*TO BE DONE:*
Please rewrite the lines below, replacing "midpoint" with "center point" and keeping everything else unchanged. Leave the pictures out.

*INPUT MATERIAL:*

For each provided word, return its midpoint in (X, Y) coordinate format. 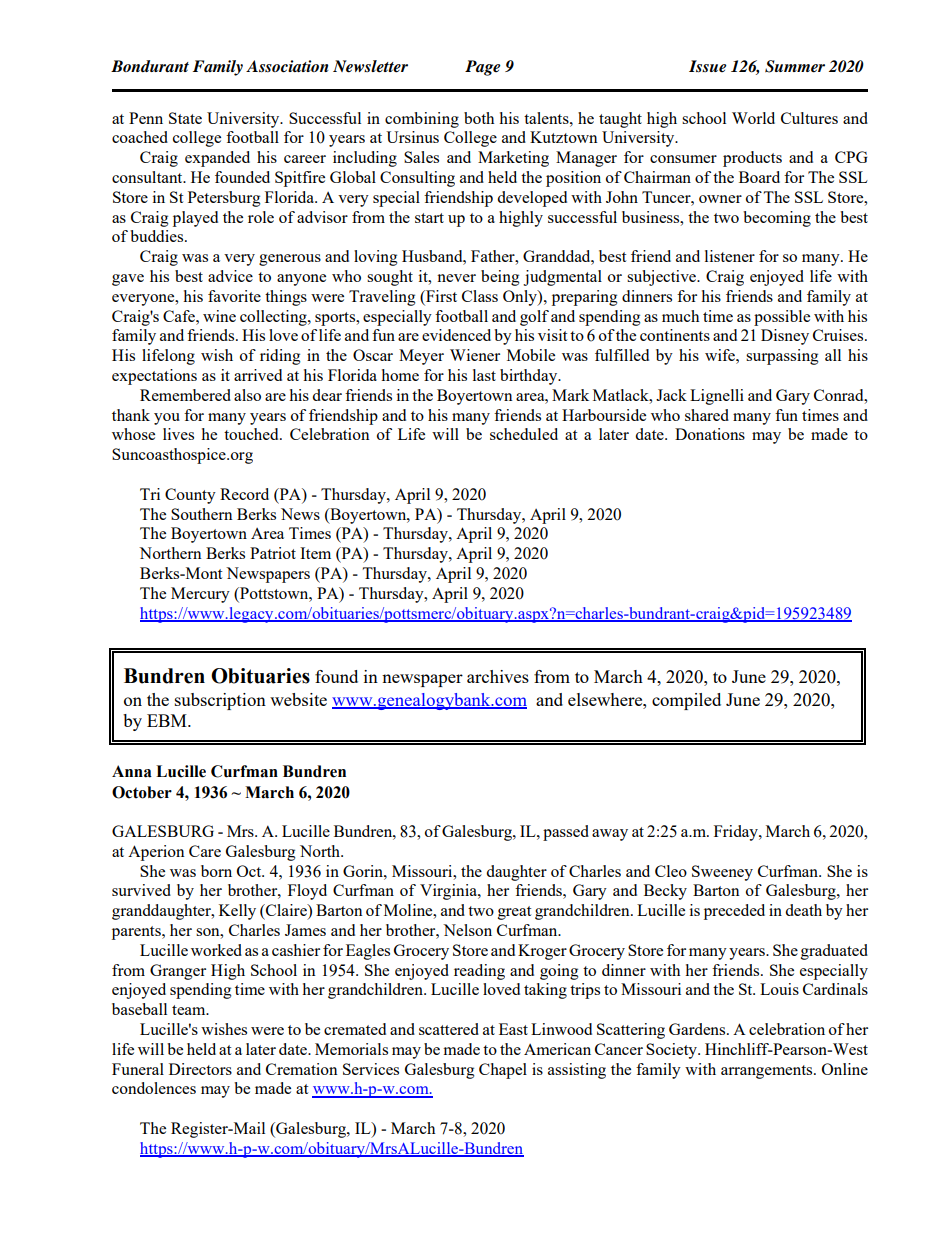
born (216, 871)
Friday (737, 833)
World (753, 118)
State (185, 118)
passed (566, 833)
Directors (200, 1069)
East (513, 1029)
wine (219, 316)
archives (498, 676)
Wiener (475, 355)
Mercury (200, 595)
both (479, 118)
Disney (785, 337)
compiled (686, 701)
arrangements (768, 1072)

*SOLUTION TO THIS PROBLEM:*
For each provided word, return its center point in (X, Y) coordinate format. 
born (216, 871)
Friday (737, 833)
World (753, 118)
State (185, 118)
passed (566, 833)
Directors (200, 1069)
East (513, 1029)
wine (219, 316)
archives (498, 676)
Wiener (475, 355)
Mercury (200, 595)
both (479, 118)
Disney (785, 337)
compiled (686, 701)
arrangements (768, 1072)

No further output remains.